CA : Quand on parle d’innovation entrepreneuriale en Afrique il y a trois constats. Le premier est que la majorité des innovations doivent prendre en compte la digitalisation et le Mobile Money. Le second est que de plus en plus de femmes sont entrepreneures. Le dernier, est que plusieurs multinationales comme EDF n’ont pas peur de casser un peu leur process pour pouvoir se connecter à des startups. Ce que j’ai retenu comme leçon, c’est qu’il y’a de nombreuses idées correspondant aux besoins. Le seul problème aujourd’hui, c’est le financement. Les start-ups ont de gros problèmes de financement pour aller jusqu’au bout de leurs idées.

Au-delà des problèmes de financement rencontrés par les Start-ups africaines, peut-on aussi penser que l’idée ne rencontre pas la bonne personne au bon moment ?

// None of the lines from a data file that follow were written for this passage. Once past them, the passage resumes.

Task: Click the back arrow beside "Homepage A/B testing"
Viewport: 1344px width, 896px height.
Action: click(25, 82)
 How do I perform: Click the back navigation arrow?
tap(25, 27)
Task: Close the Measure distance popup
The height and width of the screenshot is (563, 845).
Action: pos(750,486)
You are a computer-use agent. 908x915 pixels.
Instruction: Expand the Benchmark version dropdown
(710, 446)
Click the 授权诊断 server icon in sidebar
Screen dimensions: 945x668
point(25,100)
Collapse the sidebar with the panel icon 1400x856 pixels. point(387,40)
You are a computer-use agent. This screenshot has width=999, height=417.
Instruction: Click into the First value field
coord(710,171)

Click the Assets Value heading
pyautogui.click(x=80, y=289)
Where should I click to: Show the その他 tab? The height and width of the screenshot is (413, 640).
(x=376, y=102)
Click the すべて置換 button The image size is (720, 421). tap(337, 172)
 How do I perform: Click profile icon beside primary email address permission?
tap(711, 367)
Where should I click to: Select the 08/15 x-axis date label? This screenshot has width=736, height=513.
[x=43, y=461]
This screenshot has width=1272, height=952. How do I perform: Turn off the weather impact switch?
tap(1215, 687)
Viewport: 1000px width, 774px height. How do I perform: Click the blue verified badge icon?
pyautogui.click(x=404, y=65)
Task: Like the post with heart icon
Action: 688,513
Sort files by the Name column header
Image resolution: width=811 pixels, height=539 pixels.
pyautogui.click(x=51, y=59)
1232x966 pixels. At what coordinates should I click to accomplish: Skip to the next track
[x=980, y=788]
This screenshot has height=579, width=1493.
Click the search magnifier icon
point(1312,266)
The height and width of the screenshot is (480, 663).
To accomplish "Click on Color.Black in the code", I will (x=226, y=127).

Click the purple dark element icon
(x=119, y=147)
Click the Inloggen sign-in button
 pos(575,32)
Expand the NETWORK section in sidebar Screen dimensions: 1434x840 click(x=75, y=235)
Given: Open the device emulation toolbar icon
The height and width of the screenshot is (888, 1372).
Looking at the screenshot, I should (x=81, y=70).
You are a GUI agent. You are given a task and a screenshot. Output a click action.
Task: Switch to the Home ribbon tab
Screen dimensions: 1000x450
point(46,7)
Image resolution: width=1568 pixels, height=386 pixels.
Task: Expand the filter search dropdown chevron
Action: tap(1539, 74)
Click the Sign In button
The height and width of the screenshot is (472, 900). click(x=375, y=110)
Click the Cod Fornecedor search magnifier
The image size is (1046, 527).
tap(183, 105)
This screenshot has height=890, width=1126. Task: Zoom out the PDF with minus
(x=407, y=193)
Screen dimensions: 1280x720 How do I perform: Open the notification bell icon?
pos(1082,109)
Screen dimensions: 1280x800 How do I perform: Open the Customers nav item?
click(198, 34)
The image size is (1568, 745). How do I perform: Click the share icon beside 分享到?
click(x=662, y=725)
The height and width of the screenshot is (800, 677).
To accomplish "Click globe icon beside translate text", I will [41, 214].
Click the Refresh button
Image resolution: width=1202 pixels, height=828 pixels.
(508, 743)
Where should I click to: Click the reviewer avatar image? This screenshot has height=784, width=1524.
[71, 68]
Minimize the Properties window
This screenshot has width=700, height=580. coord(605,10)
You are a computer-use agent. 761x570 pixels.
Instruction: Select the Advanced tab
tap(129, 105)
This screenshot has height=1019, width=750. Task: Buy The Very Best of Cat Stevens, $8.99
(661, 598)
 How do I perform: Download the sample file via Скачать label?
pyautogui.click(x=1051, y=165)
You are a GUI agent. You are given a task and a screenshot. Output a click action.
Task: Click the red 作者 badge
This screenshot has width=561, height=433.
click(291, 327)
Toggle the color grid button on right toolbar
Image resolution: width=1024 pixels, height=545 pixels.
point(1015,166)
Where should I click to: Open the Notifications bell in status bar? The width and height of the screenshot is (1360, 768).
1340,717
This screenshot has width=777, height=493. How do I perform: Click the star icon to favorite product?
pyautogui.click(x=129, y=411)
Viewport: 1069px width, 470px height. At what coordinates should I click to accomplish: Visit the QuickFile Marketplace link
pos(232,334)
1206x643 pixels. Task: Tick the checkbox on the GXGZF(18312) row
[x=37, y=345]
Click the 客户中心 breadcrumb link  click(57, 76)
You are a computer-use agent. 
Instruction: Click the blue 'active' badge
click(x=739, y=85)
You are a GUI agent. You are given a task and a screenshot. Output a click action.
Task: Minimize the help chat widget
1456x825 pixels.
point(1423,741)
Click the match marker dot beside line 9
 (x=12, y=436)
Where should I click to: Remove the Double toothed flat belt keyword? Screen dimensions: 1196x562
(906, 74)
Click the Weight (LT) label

CA : Ah aussi Oui ! J’ai eu la chance de parler pendant 3 ans avec ces start-uppeurs venus à Paris et il leur manque un accompagnement pour aller jusqu’au bout de leur idée tout en réduisant le Time To Market. Ils n’ont pas seulement besoin de gagner des prix à tout va. Ils ont surtout besoin de pouvoir commercialiser ces idées qu’ils ont sur le sujet de l’accès à l’énergie. J’ai beaucoup appris aux cotés de ces jeunes qui n’ont pas peur et qui font beaucoup de sacrifices. Je pense notamment au coup de cœur de l’année 2019 qui a fait un frigo solaire thermique, un Camerounais. Les jeunes comme lui, quand ils ne rencontrent pas les bonnes personnes, ils abandonnent.

Que doit-on attendre du concours EDF Pulse Africa de cette année?

CA : Nous avons associé la EDF Pulse Africa Factory qui va prendre le relai du concours pendant un an et permettre aux projets d’être plus mature. A partir de Janvier 2022, EDF Africa Pulse Factory prendra le relai, et permettra aux start-ups de dépasser le stade du projet.

Vous êtes également le fondateur de SPIMAC, une agence marketing dédiée à l’accompagnement des acteurs du sport. Est-ce que finalement le fait de garder cette agence vous permet de garder un pied dans votre première passion ?

CA : J’ai passé cette étape. Je me suis préparé à l’après carrière mais ce qui m’a animé pendant celle-ci c’est d’avoir toujours été mon propre conseiller, mon propre agent. Ça m’a toujours intéressé de savoir ce qui se passait derrière et je me suis toujours dit que lorsque j’allais arrêter ma carrière de footballeur, je devais m’occuper des sportifs de haut niveau. Je dis souvent aux sportifs « soyez acteurs de votre carrière, ne soyez pas spectateurs. Nul n’est censé ignorer la loi. » Ce n’est pas parce qu’on n’a pas fait d’études de droit qu’on ne peut pas lire un contrat. On a souvent le réflexe en tant que sportif de se dire que l’agent s’occupe de tout. Le leitmotiv de SPIMAC c’est d’être proche des acteurs du sport dans les domaines du marketing, et de la communication mais aussi développer le sport business en Afrique. Ce que j’essaye de faire, c’est d’utiliser le sport pour renverser un peu la tendance.